Youtube to hold exhibit at the Guggenheim
Exhibition to feature submissions from 20 finalists of Youtube Play
Youtube, the online video Web site, will be posting video installations in the atrium of the Guggenheim Museum in New York. The pieces, which may feature anthropomorphic sneakers, avatars from the virtual world Second Life and a woman turning into an animated crow, is slated to open in October.
The exhibition will include submissions from about 20 finalists of a contest for graphic artists called Youtube Play. The entries would be scrutinized by a celebrity jury that includes Japanese pop artist Takashi Murakami and the director of The Wrestler, Darren Aronofsky. The panel will choose from a field of about 200 videos. The number was narrowed down from thousands of submissions for the competition.
Google hopes that the competition would help attract top advertisers and a wider variety of users to the world's largest video site. Google bought Youtube in 2006 for $US1.6 billion.
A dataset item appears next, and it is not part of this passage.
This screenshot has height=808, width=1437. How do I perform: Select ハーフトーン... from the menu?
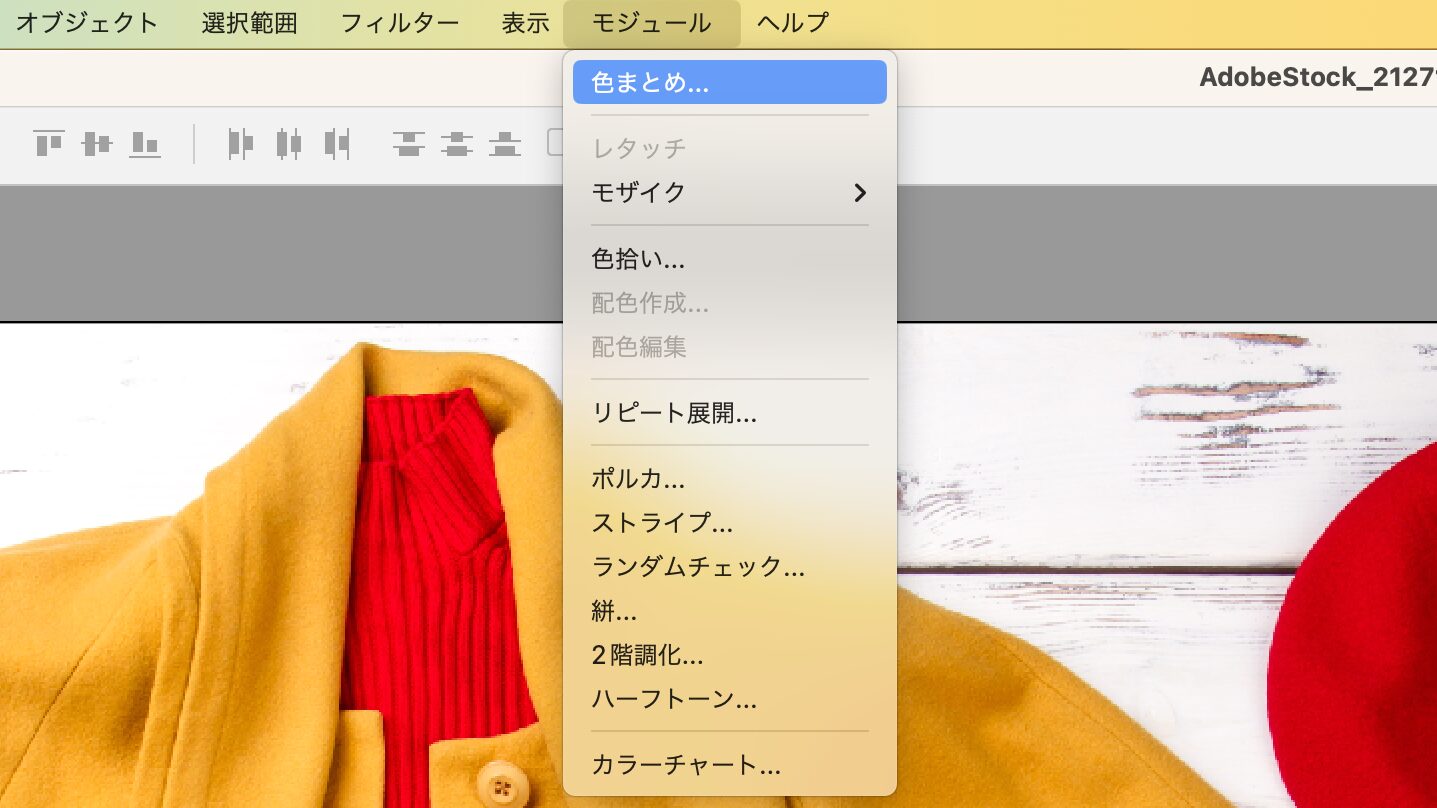pos(674,699)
''Having content associated with the Guggenheim draws in a different kind of demographic [from] kids crashing their skateboards... It also produces a halo effect for them with decision makers at agencies and advertisers,'' says Bill Niemeyer, a senior analyst with the Diffusion Group, a digital media analysis firm.
''They are trying to fit into the culture of where premium advertisers live,'' said Tracey Scheppach, a senior vice-president and video innovations director at Starcom MediaVest Group, a media buying and communications company.
Google is currently working with Kevin Macdonald on a documentary that makes use of clips shot by users on a single day. Macdonald is an Oscar-winning film director whose work include The Last King of Scotland. The Youtube documentary is called Life in a Day and is set to premiere in January at the Sundance Film Festival.